• DOSTARCZONY TEKST:
======

Europa Universalis IV - Kolonizacja
Wysyłamy osadników, aby zdobyć nowe tereny.
Ponieważ akcja gry toczy się przede wszystkim w epoce wielkich odkryć geograficznych, kolonizacja nowych terenów stanowi jeden z kluczowych elementów rozgrywki. Jest ona dość pokojowym, ale szalenie kosztownym i wymagającym sposobem ekspansji - zdecydować się na niego powinny jedynie te państwa, które nie narzekają na brak pieniędzy.
Kolonizatorzy i odkrywanie nowych terenów
Do kolonizacji potrzebni są kolonizatorzy - specjalni agenci wysyłani w dzikie ostępy celem ich zaludnienia. Jednego kolonizatora można pozyskać w grupie idei ekspansywnych, zaś dwóch następnych nabyć w drzewku eksploracji. Kolonizatorzy występują też w niektórych opcjach politycznych, a pewne kraje (jak np. Hiszpania, Szwecja czy Rosja) uzyskują kolonizatorów dzięki własnym ideom narodowym oraz decyzjom.

======

• DOSTARCZONY MATERIAŁ:
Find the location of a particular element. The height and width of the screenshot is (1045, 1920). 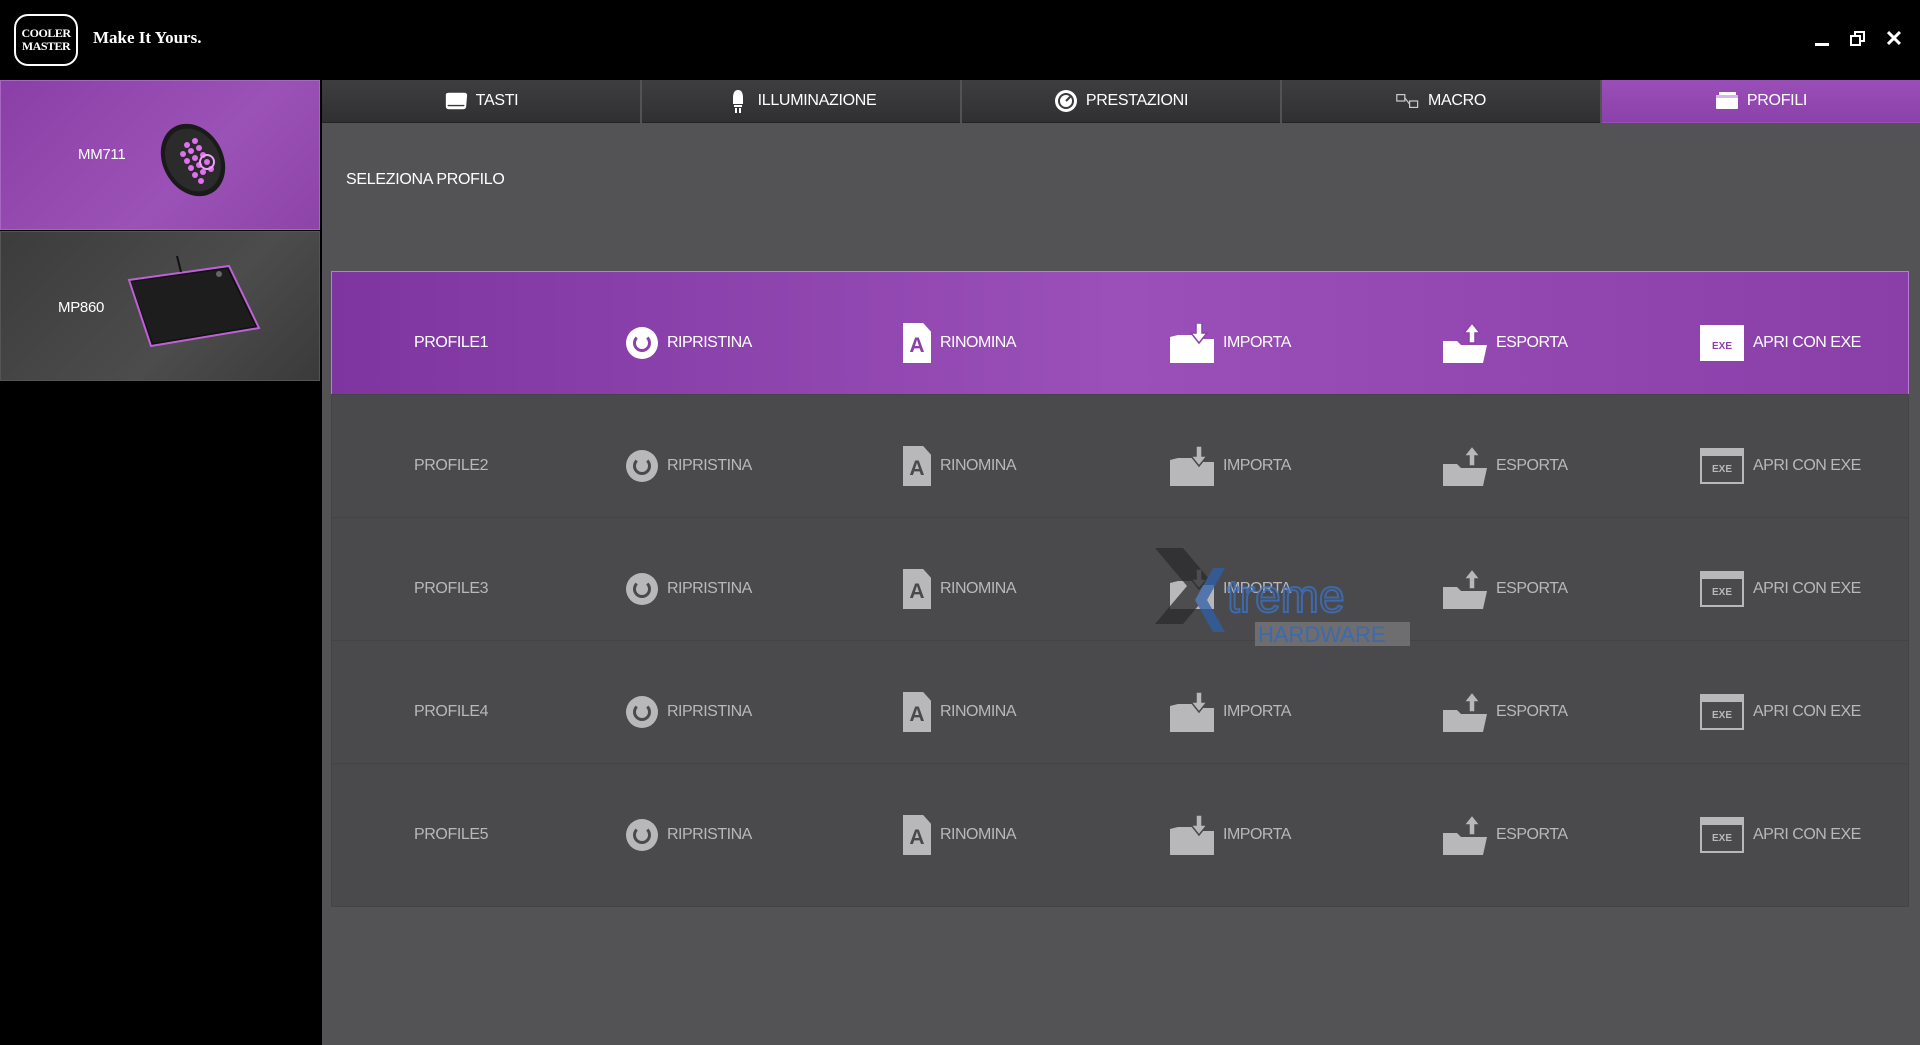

======

• ZADANIA DO WYKONANIA:
**1.** Wymień wszystkie państwa, które tekst o kolonizacji w Europa Universalis IV podaje jako przykłady krajów zdobywających kolonizatorów dzięki ideom narodowym i decyzjom.
**2.** Dopisz dalszy ciąg tekstu o kolonizacji w Europa Universalis IV, zaczynając od miejsca, w którym się kończy.

• ROZWIĄZANE ZADANIA:
**1.** Hiszpania, Szwecja, Rosja

**2.**
Zasiedlać można jedynie te prowincje, które znajdują się w naszym zasięgu [Colonial Range]. Jeśli jest on niewystarczający, możemy zwiększyć go dzięki technologiom dyplomatycznym oraz odpowiednim ideom oraz opcjom politycznym. Sprytnym sposobem ekspansji jest wystosowanie prośby do innego kraju o udostępnienie nam jego portów - dzięki temu zasięg będzie liczony właśnie od nich, a nie od naszych rodzimych, zasymilowanych prowincji (jak to się dzieje w normalnych warunkach).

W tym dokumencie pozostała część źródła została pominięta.